GIVEN TASK -> Continue the blog post below about the best book club picks for June 2020, starting right after its final sentence.

TEXT BLOCK ->

::::::

There are so MANY great books publishing these summer months! In addition, to the traditional amount of new releases, many books that were scheduled to publish in the spring got moved to the summer. So there’s even more options to choose from. 

I noticed there’s quite a bit of thrillers publishing in June! Thrillers can be a hit or miss genre but I do think many of the ones published during the summer months definitely stand out from others. Also, two of these books I selected for this list publish at the end of June but I wanted to make sure and put it on your radar for future book club meetings!

If you need more recommendations, check out my summer book club list as well as my huge book club picks list for the year (up until June that is). I’m working on getting a part two mega book club list together for books published for the rest of the year. So you won’t have a shortage of book lists to choose from!

Let’s get into the best book club picks for June 2020.

::::::

RECORDED DATA ->
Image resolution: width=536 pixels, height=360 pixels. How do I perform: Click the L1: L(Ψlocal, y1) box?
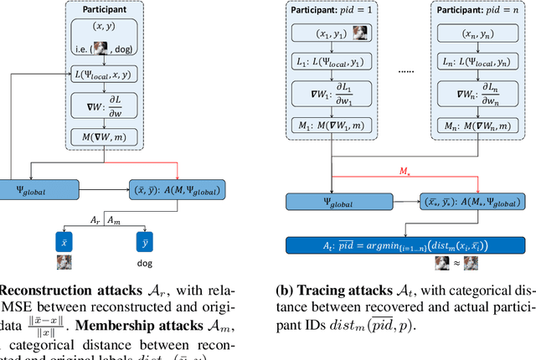coord(332,64)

::::::

ANSWER TO THE EXERCISE ->
The Guest List by Lucy Foley 

Last year’s The Hunting Party by Lucy Foley was such an unexpected surprise! I was so into that murder mystery and read it in one sitting. So I’m thrilled she’s back with another story this year in The Guest List. BTW, this was an April Book of the Month pick as it was originally scheduled to publish that month. Here’s the synopsis: 

The bride – The plus one – The best man – The wedding planner  – The bridesmaid – The body

On an island off the coast of Ireland, guests gather to celebrate two people joining their lives together as one. The groom: handsome and charming, a rising television star. The bride: smart and ambitious, a magazine publisher. It’s a wedding for a magazine, or for a celebrity: the designer dress, the remote location, the luxe party favors, the boutique whiskey. The cell phone service may be spotty and the waves may be rough, but every detail has been expertly planned and will be expertly executed.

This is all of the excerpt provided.